2. Refazer: Founded in 1995 and located in Botafogo, this organization helps support young patients of the local public hospital, IFF. They help children and teens recover and try to prevent future disease, as well as supporting their families, to give them a better quality of life. The NGO gives patients' families medications, food, medical equipment, wheelchairs, clothing, diapers, water filters, blankets, and other necessary items. They help rebuild patients' homes to accommodate the patient's health. They have panels and classes about nutrition, violence, drugs, domestic violence, and family planning. They provide fun activities for both the children and their parents at the center, and have a jewelery-making class that enables mothers to learn a craft and earn money.
3. Sao Martinho: This organization runs three homes for street children in Rio de Janeiro. The children live at the centers, where they have access to art and dance classes, movie nights, sports, reading, drawing, and toys. The children are enrolled in school and given psychological and moral support at the centers. They receive health care and are registered with the government in order to receive their ID and other paperwork. Staff members attempt to reintegrate the children with their families, when possible.

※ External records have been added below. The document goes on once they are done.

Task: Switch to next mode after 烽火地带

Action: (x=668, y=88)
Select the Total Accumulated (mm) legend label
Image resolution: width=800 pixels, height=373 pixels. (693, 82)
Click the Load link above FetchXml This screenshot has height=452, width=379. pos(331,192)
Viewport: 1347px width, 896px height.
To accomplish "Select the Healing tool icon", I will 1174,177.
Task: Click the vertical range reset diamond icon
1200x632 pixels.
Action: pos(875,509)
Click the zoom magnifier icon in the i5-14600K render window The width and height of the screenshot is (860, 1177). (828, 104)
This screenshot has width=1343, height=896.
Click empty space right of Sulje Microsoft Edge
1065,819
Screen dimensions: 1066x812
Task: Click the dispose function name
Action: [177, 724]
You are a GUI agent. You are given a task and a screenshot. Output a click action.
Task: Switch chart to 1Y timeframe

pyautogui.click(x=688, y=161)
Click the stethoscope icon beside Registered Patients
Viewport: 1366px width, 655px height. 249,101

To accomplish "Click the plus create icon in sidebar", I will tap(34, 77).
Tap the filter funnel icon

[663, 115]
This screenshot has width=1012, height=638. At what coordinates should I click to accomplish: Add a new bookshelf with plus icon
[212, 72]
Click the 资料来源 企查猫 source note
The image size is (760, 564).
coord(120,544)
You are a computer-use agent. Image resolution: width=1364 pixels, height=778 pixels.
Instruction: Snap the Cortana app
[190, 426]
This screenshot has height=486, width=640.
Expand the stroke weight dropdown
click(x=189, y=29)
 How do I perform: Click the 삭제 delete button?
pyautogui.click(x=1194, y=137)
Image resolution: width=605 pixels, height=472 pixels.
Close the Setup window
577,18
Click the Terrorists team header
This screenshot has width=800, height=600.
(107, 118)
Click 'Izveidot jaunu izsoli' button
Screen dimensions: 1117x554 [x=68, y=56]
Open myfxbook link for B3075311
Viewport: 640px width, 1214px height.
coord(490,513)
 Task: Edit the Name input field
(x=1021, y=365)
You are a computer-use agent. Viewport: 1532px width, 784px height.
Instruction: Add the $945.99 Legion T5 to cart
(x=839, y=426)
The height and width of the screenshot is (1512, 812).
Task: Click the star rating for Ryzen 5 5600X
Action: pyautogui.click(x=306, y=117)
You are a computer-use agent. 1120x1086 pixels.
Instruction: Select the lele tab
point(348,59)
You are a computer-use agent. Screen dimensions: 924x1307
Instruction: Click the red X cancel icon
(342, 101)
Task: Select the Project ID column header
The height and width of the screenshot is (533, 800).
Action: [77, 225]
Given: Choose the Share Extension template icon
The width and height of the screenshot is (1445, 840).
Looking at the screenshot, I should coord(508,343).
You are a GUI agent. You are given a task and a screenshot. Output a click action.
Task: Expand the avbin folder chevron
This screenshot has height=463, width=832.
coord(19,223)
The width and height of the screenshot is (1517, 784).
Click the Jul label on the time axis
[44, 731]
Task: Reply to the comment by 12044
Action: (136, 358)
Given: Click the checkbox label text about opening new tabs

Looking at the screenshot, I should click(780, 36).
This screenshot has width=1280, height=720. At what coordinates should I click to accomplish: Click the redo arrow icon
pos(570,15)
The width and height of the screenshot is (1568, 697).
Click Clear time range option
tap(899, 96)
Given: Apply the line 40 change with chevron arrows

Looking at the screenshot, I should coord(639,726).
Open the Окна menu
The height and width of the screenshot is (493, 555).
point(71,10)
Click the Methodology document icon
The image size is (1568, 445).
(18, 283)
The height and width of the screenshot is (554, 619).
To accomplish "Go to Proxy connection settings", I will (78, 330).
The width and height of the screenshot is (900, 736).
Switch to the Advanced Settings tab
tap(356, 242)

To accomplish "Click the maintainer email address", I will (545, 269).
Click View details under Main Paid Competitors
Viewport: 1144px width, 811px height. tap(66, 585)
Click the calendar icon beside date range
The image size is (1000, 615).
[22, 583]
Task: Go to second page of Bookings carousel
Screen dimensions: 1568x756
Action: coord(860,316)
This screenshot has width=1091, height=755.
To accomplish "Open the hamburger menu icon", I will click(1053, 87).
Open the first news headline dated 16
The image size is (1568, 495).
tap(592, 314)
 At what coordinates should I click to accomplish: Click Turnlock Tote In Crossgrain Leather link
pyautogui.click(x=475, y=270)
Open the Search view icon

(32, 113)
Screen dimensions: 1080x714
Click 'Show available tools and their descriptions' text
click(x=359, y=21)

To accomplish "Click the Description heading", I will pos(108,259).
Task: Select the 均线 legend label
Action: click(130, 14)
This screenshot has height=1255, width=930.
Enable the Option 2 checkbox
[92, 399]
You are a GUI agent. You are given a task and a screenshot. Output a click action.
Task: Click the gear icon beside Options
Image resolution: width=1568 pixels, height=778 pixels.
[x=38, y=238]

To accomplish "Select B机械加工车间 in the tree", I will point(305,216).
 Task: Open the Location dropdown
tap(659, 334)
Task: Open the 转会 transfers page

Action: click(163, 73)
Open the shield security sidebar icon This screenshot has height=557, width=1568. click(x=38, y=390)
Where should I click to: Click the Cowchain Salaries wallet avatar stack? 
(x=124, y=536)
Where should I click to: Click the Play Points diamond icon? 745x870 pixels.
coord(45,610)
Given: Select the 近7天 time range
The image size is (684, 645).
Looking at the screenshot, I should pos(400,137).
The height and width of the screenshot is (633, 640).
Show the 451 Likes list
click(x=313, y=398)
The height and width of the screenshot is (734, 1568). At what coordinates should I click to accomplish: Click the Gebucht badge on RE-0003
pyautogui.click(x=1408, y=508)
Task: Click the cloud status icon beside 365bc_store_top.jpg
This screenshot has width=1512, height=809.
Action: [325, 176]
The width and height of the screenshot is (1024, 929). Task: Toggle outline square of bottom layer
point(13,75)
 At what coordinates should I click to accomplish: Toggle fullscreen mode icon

4. Centro de Estudos e Acao Excola: Founded in 1986 and located in Lapa, this organization seeks to empower and educate marginalized children and teens. They have various educational, cultural, and entrepreneurial projects for vulnerable youth, especially street children. They have a project to support pregnant teens, a radio station run by street kids, an HIV prevention campaign, an entrepreneurial program for young women, and an alternative housing program for youth aged 18-21.
I'm on the look out for a great non-profit based in Rio. Ideally, it wouldn't be huge, like Afro Reggae, and definitely one without a sketchy record. I'm looking for one that does great work and always needs help with funding and supplies.